INFORMATION SHOWN:

_ _ _ _ _ _ _

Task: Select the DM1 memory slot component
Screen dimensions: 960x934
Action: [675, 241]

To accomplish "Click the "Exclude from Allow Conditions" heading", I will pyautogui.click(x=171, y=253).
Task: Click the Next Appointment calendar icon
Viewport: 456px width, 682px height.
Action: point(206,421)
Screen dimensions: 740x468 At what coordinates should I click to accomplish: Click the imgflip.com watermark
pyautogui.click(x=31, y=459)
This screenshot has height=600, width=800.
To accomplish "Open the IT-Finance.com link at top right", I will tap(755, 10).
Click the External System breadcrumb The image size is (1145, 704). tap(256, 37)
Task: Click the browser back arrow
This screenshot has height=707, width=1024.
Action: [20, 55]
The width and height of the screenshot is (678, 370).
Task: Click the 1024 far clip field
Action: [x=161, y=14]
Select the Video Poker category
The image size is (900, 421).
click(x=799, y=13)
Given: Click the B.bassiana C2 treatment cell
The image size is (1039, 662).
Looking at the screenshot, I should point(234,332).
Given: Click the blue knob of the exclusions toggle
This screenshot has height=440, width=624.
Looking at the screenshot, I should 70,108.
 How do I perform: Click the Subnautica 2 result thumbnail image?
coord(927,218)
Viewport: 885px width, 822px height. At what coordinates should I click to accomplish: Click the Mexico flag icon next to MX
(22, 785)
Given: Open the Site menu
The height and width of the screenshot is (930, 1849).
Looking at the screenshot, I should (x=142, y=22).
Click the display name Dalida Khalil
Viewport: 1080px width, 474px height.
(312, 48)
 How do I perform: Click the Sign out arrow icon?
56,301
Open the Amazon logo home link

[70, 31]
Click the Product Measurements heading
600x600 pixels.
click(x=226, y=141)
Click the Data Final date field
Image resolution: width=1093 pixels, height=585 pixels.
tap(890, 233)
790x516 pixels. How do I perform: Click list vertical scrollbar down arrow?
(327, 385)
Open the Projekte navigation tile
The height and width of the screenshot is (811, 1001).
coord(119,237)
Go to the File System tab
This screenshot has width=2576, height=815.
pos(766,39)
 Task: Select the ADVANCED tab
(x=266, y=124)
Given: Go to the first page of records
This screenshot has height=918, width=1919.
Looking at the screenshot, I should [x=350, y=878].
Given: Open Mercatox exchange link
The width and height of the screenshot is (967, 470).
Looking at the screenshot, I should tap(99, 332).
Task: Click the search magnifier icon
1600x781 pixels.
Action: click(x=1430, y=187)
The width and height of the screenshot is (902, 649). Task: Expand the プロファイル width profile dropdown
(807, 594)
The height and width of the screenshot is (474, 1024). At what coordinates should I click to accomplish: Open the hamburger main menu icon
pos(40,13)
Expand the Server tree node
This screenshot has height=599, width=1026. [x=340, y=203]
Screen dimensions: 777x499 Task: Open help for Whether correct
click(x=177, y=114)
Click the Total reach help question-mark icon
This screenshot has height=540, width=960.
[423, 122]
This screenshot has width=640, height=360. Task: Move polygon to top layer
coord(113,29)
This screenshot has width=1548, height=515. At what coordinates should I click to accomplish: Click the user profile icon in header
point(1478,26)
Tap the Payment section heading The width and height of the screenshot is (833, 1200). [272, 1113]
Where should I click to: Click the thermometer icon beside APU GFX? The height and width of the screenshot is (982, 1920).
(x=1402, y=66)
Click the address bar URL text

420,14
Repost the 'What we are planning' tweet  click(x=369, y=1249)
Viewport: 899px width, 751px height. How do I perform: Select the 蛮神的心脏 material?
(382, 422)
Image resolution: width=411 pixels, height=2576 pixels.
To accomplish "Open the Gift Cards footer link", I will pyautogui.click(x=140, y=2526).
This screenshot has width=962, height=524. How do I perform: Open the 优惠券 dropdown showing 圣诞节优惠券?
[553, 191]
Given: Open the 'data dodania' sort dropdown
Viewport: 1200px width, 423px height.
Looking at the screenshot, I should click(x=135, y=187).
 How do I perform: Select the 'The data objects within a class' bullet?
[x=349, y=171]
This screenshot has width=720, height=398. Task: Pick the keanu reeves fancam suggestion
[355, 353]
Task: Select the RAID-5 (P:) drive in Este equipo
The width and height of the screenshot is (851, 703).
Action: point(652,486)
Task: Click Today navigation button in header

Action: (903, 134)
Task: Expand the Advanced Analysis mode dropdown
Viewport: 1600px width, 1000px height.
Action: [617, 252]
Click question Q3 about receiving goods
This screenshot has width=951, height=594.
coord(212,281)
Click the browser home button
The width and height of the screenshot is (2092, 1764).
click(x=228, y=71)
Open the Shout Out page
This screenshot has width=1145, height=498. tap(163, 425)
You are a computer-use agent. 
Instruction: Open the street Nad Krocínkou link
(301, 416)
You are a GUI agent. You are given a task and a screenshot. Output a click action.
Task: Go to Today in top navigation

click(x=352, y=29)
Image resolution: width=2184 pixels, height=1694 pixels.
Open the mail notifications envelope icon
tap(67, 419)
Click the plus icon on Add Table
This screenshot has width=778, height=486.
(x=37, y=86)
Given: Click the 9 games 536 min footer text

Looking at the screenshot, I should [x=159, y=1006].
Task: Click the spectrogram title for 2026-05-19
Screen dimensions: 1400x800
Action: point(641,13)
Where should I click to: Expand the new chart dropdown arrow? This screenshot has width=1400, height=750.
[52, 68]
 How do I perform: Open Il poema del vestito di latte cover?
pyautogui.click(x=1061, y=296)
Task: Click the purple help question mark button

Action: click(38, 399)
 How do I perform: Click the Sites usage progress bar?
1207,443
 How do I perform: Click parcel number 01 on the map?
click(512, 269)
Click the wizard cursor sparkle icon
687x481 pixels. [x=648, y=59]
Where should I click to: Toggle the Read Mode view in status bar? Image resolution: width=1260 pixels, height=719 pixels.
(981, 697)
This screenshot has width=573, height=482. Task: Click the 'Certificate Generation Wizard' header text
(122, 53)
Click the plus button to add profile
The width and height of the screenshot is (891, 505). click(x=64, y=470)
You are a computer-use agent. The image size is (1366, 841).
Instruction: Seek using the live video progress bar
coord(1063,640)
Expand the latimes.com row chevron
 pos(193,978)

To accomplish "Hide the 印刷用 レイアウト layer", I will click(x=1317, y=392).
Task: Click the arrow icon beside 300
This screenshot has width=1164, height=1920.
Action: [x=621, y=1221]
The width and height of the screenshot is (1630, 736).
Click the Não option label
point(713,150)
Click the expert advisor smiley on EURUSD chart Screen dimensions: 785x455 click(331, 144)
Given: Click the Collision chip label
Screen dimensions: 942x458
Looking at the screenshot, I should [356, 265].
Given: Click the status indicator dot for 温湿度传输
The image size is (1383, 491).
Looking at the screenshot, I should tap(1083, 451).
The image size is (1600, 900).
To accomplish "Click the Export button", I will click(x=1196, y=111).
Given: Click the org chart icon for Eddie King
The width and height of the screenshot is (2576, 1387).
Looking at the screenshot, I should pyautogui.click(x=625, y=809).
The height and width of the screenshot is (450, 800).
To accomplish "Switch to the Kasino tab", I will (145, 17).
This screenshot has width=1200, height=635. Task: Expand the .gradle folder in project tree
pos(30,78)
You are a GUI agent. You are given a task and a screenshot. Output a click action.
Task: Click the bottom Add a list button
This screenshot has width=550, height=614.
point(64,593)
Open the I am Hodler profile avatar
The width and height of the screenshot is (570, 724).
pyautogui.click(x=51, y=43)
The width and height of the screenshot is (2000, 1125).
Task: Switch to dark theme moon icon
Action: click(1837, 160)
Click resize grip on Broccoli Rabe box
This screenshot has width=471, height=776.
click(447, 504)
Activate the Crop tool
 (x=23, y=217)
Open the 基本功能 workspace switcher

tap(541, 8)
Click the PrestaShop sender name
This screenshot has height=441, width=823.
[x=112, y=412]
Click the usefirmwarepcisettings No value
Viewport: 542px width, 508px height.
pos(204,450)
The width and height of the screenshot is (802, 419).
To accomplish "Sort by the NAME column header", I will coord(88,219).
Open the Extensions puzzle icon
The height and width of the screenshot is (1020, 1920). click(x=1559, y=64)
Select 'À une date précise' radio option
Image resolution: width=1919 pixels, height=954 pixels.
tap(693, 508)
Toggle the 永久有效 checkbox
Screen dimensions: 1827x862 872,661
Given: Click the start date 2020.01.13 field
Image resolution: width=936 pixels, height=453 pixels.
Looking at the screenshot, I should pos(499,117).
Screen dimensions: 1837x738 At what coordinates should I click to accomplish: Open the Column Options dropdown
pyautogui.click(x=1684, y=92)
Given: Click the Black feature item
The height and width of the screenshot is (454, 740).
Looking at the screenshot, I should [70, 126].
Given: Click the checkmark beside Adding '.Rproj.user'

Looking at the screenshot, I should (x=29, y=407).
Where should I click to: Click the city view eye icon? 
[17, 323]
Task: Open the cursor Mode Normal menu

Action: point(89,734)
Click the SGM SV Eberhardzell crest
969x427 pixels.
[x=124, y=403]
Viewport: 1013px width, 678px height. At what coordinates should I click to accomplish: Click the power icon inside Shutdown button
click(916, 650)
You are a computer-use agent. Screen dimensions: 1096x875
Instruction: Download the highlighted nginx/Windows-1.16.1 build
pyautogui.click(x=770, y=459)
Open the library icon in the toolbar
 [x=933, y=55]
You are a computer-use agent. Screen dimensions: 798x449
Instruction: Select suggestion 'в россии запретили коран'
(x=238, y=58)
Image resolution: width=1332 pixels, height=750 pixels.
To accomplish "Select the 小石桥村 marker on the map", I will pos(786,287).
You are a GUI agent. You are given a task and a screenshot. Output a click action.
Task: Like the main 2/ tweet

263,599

_ _ _ _ _ _ _

Copy out the lines above exactly, beginning at the one that contains "Where should I click to: Toggle" and ending at the one that contains "Open the I am Hodler profile avatar".

WRITTEN SOLUTION:
Where should I click to: Toggle the Read Mode view in status bar? Image resolution: width=1260 pixels, height=719 pixels.
(981, 697)
This screenshot has width=573, height=482. Task: Click the 'Certificate Generation Wizard' header text
(122, 53)
Click the plus button to add profile
The width and height of the screenshot is (891, 505). click(x=64, y=470)
You are a computer-use agent. The image size is (1366, 841).
Instruction: Seek using the live video progress bar
coord(1063,640)
Expand the latimes.com row chevron
 pos(193,978)

To accomplish "Hide the 印刷用 レイアウト layer", I will click(x=1317, y=392).
Task: Click the arrow icon beside 300
This screenshot has width=1164, height=1920.
Action: [x=621, y=1221]
The width and height of the screenshot is (1630, 736).
Click the Não option label
point(713,150)
Click the expert advisor smiley on EURUSD chart Screen dimensions: 785x455 click(331, 144)
Given: Click the Collision chip label
Screen dimensions: 942x458
Looking at the screenshot, I should [356, 265].
Given: Click the status indicator dot for 温湿度传输
The image size is (1383, 491).
Looking at the screenshot, I should tap(1083, 451).
The image size is (1600, 900).
To accomplish "Click the Export button", I will click(x=1196, y=111).
Given: Click the org chart icon for Eddie King
The width and height of the screenshot is (2576, 1387).
Looking at the screenshot, I should pyautogui.click(x=625, y=809).
The height and width of the screenshot is (450, 800).
To accomplish "Switch to the Kasino tab", I will (145, 17).
This screenshot has width=1200, height=635. Task: Expand the .gradle folder in project tree
pos(30,78)
You are a GUI agent. You are given a task and a screenshot. Output a click action.
Task: Click the bottom Add a list button
This screenshot has width=550, height=614.
point(64,593)
Open the I am Hodler profile avatar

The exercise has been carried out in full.